YARA (“Yet Another Recursive Acronym”) is an open-source malware analysis tool, which helping malware researchers identify and classify malware samples. Also, it’s can be used to detect patterns for any type of purpose, it is most often used for the detection of malware. The target can be a file, a folder, or a process. Rule files can be passed directly in source code form or can be previously compiled with the yarac tool.

What is YARA Rule?

YARA Rule is used to classifying malware samples by creating descriptions that look for certain characteristics. Each description can be either a textual or a binary pattern once it has been analyzed in Cuckoo. These descriptions are called “rules”. By using these rules that specify regex patterns, YARA enables the detection of specific patterns in files that might indicate that the file is malicious. By using hex patterns, plain text patterns, wild-cards, case-insensitive strings, and special operators, YARA rules can be incredibly diverse and effective at detecting a wide range of malware signatures and they have a syntax that resembles the C language.

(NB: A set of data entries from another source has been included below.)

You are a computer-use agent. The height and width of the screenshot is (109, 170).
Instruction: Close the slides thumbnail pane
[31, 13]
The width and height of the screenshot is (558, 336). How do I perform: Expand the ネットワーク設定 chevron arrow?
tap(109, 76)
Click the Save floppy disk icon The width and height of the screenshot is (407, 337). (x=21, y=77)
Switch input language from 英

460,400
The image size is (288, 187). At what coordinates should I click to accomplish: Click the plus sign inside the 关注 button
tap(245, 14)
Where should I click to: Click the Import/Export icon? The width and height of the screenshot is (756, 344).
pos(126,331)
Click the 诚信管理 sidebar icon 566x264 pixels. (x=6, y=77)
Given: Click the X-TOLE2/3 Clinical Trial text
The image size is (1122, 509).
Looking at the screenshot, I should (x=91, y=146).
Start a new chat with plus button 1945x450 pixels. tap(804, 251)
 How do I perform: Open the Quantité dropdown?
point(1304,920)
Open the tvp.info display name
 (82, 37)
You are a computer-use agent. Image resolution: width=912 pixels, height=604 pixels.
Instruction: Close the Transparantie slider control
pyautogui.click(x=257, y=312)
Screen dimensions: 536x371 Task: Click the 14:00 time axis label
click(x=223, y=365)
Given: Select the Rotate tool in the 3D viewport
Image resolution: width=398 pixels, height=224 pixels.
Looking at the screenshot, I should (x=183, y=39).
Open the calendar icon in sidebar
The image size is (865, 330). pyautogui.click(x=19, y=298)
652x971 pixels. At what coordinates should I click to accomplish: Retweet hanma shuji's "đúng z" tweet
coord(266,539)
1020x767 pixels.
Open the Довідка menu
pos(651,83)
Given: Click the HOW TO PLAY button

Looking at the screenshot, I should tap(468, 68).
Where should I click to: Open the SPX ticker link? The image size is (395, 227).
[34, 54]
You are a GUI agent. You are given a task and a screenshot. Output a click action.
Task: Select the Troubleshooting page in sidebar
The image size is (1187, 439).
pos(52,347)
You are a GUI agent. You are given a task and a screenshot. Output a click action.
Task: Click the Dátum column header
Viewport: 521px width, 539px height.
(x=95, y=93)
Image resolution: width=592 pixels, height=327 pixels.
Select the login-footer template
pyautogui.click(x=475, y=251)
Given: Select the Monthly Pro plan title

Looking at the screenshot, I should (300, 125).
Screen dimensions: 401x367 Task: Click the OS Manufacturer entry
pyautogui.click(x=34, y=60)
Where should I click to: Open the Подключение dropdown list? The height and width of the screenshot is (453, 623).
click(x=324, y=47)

● Yara is the “Pattern Matching Swiss Army Knife” and can be used on both Windows and Linux machines (though on Linux machines you’ll need to build it from source code).

● Yara Rules has been added to our Endpoint Detection and Response framework in order to assist us in identifying the malware samples we encounter and classify them.

Installation: 

YARA is a multi-platform program running on Windows, Linux, and Mac OS X. You can find the latest release at Github.

Also, YARA released a new service in alpha called YaraRules Analyzer, which lets users analyze files in the cloud using full rulesets. This ensures that users are always analyzing samples against the most recent ruleset version and frees them from needing to install Yara locally.

Simple Example for the YARA Rule:

The below rule is telling YARA that any file containing one of the three strings must be reported as silent_banker. For more samples, please have a glance at YARA official Documentation.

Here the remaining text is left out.